- **What is needed**
The answer must be the full listing, reproduced without any change.

^^^^^^^^

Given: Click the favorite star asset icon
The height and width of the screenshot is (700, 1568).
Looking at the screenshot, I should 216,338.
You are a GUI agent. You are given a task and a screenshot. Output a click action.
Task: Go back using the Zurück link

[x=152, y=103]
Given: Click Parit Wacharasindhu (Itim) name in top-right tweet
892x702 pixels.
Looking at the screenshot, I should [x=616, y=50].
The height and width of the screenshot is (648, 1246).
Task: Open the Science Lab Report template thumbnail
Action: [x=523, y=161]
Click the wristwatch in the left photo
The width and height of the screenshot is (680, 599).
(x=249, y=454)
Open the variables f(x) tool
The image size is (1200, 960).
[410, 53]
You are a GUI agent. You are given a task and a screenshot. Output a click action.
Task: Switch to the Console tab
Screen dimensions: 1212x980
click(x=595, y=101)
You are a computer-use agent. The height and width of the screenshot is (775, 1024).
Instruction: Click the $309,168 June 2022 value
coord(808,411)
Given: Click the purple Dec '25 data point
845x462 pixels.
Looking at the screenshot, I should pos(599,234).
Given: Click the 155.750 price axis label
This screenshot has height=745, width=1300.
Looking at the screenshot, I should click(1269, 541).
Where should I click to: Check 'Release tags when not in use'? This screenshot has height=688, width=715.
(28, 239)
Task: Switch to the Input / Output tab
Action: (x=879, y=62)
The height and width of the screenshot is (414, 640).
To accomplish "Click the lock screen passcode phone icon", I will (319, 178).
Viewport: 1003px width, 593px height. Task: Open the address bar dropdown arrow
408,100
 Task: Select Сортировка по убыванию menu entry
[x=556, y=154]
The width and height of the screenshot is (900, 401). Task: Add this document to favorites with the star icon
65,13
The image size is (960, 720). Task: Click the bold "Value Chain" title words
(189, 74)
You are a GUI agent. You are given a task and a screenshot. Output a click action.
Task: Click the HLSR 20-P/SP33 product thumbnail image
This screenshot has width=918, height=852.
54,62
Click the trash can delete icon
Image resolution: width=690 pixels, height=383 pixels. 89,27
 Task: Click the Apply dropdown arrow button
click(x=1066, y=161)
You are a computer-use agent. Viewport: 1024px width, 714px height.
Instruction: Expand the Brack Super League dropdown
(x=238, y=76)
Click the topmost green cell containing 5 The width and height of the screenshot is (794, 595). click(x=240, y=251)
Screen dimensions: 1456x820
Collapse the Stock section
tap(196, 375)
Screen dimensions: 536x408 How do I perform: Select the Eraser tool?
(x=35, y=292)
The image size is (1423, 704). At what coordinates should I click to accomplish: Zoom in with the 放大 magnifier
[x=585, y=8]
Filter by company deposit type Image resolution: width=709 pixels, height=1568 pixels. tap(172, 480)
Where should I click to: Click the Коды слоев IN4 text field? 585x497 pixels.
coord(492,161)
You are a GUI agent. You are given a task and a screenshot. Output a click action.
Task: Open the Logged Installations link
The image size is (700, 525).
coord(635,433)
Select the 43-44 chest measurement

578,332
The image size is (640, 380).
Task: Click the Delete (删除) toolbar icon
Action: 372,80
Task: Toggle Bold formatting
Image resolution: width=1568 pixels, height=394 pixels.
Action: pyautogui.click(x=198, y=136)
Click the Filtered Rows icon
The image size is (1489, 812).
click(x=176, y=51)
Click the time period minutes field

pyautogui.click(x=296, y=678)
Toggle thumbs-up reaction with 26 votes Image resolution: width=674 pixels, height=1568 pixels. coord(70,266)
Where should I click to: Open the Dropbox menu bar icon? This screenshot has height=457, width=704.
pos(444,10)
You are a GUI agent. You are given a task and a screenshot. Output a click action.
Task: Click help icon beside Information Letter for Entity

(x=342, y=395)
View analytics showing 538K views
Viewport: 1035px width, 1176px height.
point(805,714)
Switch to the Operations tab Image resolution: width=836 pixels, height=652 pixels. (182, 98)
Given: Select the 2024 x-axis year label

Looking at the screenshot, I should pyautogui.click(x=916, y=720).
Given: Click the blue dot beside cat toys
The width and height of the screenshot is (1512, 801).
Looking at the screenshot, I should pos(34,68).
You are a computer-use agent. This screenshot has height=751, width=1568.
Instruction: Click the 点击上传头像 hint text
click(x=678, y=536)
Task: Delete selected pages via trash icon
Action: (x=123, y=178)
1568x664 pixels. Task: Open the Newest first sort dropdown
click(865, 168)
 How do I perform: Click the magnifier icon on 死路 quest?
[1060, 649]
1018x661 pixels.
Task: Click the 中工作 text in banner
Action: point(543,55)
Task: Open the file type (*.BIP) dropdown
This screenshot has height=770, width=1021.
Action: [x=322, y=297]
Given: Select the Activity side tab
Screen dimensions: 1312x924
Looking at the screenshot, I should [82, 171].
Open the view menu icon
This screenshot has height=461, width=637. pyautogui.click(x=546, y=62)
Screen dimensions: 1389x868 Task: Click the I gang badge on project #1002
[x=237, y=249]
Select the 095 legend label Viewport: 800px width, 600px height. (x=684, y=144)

^^^^^^^^

- **Task answer**
Given: Click the favorite star asset icon
The height and width of the screenshot is (700, 1568).
Looking at the screenshot, I should 216,338.
You are a GUI agent. You are given a task and a screenshot. Output a click action.
Task: Go back using the Zurück link

[x=152, y=103]
Given: Click Parit Wacharasindhu (Itim) name in top-right tweet
892x702 pixels.
Looking at the screenshot, I should [x=616, y=50].
The height and width of the screenshot is (648, 1246).
Task: Open the Science Lab Report template thumbnail
Action: [x=523, y=161]
Click the wristwatch in the left photo
The width and height of the screenshot is (680, 599).
(x=249, y=454)
Open the variables f(x) tool
The image size is (1200, 960).
[410, 53]
You are a GUI agent. You are given a task and a screenshot. Output a click action.
Task: Switch to the Console tab
Screen dimensions: 1212x980
click(x=595, y=101)
You are a computer-use agent. The height and width of the screenshot is (775, 1024).
Instruction: Click the $309,168 June 2022 value
coord(808,411)
Given: Click the purple Dec '25 data point
845x462 pixels.
Looking at the screenshot, I should pos(599,234).
Given: Click the 155.750 price axis label
This screenshot has height=745, width=1300.
Looking at the screenshot, I should click(1269, 541).
Where should I click to: Check 'Release tags when not in use'? This screenshot has height=688, width=715.
(28, 239)
Task: Switch to the Input / Output tab
Action: (x=879, y=62)
The height and width of the screenshot is (414, 640).
To accomplish "Click the lock screen passcode phone icon", I will (319, 178).
Viewport: 1003px width, 593px height. Task: Open the address bar dropdown arrow
408,100
 Task: Select Сортировка по убыванию menu entry
[x=556, y=154]
The width and height of the screenshot is (900, 401). Task: Add this document to favorites with the star icon
65,13
The image size is (960, 720). Task: Click the bold "Value Chain" title words
(189, 74)
You are a GUI agent. You are given a task and a screenshot. Output a click action.
Task: Click the HLSR 20-P/SP33 product thumbnail image
This screenshot has width=918, height=852.
54,62
Click the trash can delete icon
Image resolution: width=690 pixels, height=383 pixels. 89,27
 Task: Click the Apply dropdown arrow button
click(x=1066, y=161)
You are a computer-use agent. Viewport: 1024px width, 714px height.
Instruction: Expand the Brack Super League dropdown
(x=238, y=76)
Click the topmost green cell containing 5 The width and height of the screenshot is (794, 595). click(x=240, y=251)
Screen dimensions: 1456x820
Collapse the Stock section
tap(196, 375)
Screen dimensions: 536x408 How do I perform: Select the Eraser tool?
(x=35, y=292)
The image size is (1423, 704). At what coordinates should I click to accomplish: Zoom in with the 放大 magnifier
[x=585, y=8]
Filter by company deposit type Image resolution: width=709 pixels, height=1568 pixels. tap(172, 480)
Where should I click to: Click the Коды слоев IN4 text field? 585x497 pixels.
coord(492,161)
You are a GUI agent. You are given a task and a screenshot. Output a click action.
Task: Open the Logged Installations link
The image size is (700, 525).
coord(635,433)
Select the 43-44 chest measurement

578,332
The image size is (640, 380).
Task: Click the Delete (删除) toolbar icon
Action: 372,80
Task: Toggle Bold formatting
Image resolution: width=1568 pixels, height=394 pixels.
Action: pyautogui.click(x=198, y=136)
Click the Filtered Rows icon
The image size is (1489, 812).
click(x=176, y=51)
Click the time period minutes field

pyautogui.click(x=296, y=678)
Toggle thumbs-up reaction with 26 votes Image resolution: width=674 pixels, height=1568 pixels. coord(70,266)
Where should I click to: Open the Dropbox menu bar icon? This screenshot has height=457, width=704.
pos(444,10)
You are a GUI agent. You are given a task and a screenshot. Output a click action.
Task: Click help icon beside Information Letter for Entity

(x=342, y=395)
View analytics showing 538K views
Viewport: 1035px width, 1176px height.
point(805,714)
Switch to the Operations tab Image resolution: width=836 pixels, height=652 pixels. (182, 98)
Given: Select the 2024 x-axis year label

Looking at the screenshot, I should pyautogui.click(x=916, y=720).
Given: Click the blue dot beside cat toys
The width and height of the screenshot is (1512, 801).
Looking at the screenshot, I should pos(34,68).
You are a computer-use agent. This screenshot has height=751, width=1568.
Instruction: Click the 点击上传头像 hint text
click(x=678, y=536)
Task: Delete selected pages via trash icon
Action: (x=123, y=178)
1568x664 pixels. Task: Open the Newest first sort dropdown
click(865, 168)
 How do I perform: Click the magnifier icon on 死路 quest?
[1060, 649]
1018x661 pixels.
Task: Click the 中工作 text in banner
Action: point(543,55)
Task: Open the file type (*.BIP) dropdown
This screenshot has height=770, width=1021.
Action: [x=322, y=297]
Given: Select the Activity side tab
Screen dimensions: 1312x924
Looking at the screenshot, I should [82, 171].
Open the view menu icon
This screenshot has height=461, width=637. pyautogui.click(x=546, y=62)
Screen dimensions: 1389x868 Task: Click the I gang badge on project #1002
[x=237, y=249]
Select the 095 legend label Viewport: 800px width, 600px height. (x=684, y=144)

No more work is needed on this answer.